Education

Teacher numbers decline despite pay raises

August 20, 2020

Ray Carter

In 2018, lawmakers voted to raise taxes by roughly $600 million with a significant share of that money going to teacher pay raises, and then voted to raise teacher pay again in 2019. Over those two years, teacher salaries increased by an average $7,400 apiece. Lawmakers argued the pay raises would eliminate the state’s teacher shortage and draw more educators to Oklahoma’s classrooms.

It has not worked out as predicted, and lawmakers were told Wednesday to expect an outright decline in the number of teachers in state schools this year.

“We just surveyed all the schools in the state, as we do every year for teacher-shortage survey, and you can probably guess in this year with everything going on it’s a little worse,” said Shawn Hime, executive director of the Oklahoma State School Boards Association. “We expect 300 to 500 fewer teachers this year, based on that survey, statewide.”

Hime made those comments during a study conducted by the House Appropriations and Budget Subcommittee on Education. He said the shortage is the result of teachers choosing to leave the profession and school officials choosing not to fill vacant positions due to anticipated state budget shortfalls in the coming year. A shortfall of up to $1 billion has been predicted for next year’s state budget due to low oil prices and the impact of the COVID-19 recession.

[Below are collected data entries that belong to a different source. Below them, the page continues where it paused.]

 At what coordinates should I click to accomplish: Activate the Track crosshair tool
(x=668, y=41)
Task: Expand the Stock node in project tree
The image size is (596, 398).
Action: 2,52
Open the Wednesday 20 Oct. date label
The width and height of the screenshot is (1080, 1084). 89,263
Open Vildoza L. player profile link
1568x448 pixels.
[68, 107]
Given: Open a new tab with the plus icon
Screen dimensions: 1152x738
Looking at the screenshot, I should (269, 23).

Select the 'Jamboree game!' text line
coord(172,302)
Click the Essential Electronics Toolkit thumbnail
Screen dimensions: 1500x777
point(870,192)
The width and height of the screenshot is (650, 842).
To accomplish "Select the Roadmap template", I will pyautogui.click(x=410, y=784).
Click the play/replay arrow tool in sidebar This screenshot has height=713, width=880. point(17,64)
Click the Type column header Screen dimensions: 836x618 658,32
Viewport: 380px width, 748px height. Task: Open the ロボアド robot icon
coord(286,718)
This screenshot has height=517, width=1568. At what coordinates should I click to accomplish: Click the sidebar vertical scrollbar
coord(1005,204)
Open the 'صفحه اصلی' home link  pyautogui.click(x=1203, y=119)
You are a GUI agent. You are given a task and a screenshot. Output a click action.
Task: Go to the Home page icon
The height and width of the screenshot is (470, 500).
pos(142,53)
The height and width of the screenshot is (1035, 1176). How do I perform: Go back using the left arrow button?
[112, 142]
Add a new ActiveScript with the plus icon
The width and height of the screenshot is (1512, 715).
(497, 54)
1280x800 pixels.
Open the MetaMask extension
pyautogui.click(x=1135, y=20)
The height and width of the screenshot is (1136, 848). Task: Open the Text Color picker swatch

While COVID-19 may play some role in the predicted decline, many challenges in attracting teachers preceded the pandemic, despite the massive increase in average pay.

While the number of teachers in Oklahoma schools initially increased after the pay raise, state records showed there would have been a net decline had it not been for growth in emergency-certified teachers.

Overall, from passage of tax increases in 2018 to December 2019, the state netted one additional teacher for every $364,000 in increased school spending.

And a top official at the Oklahoma State Department of Education (OSDE) indicated those numbers may effectively be inflated as the result of teachers who chose to defer retirement. State retirement benefits are tied to the top three to five highest years of pay, depending on when a teacher entered the system. As a result, some teachers chose to teach a few more years because they would receive larger retirement benefits if their final years of salary included the $7,400 increase.

Noting those factors, the chief of government affairs at the OSDE warned in October 2019 of a pending exodus from the teaching profession, saying, “We have a cliff coming, kind of, in three years down the road from the teacher pay raise.”

Officials have also said any shortage of teachers is not the result of limited supply. In December 2019, education officials said there remain about 32,000 people in Oklahoma who are certified but not teaching.

Recognizing that pay raises have not generated the necessary increase in traditionally certified teachers in Oklahoma schools, lawmakers voted this year to extend the number of years an individual may teach with an emergency certificate from two years to four.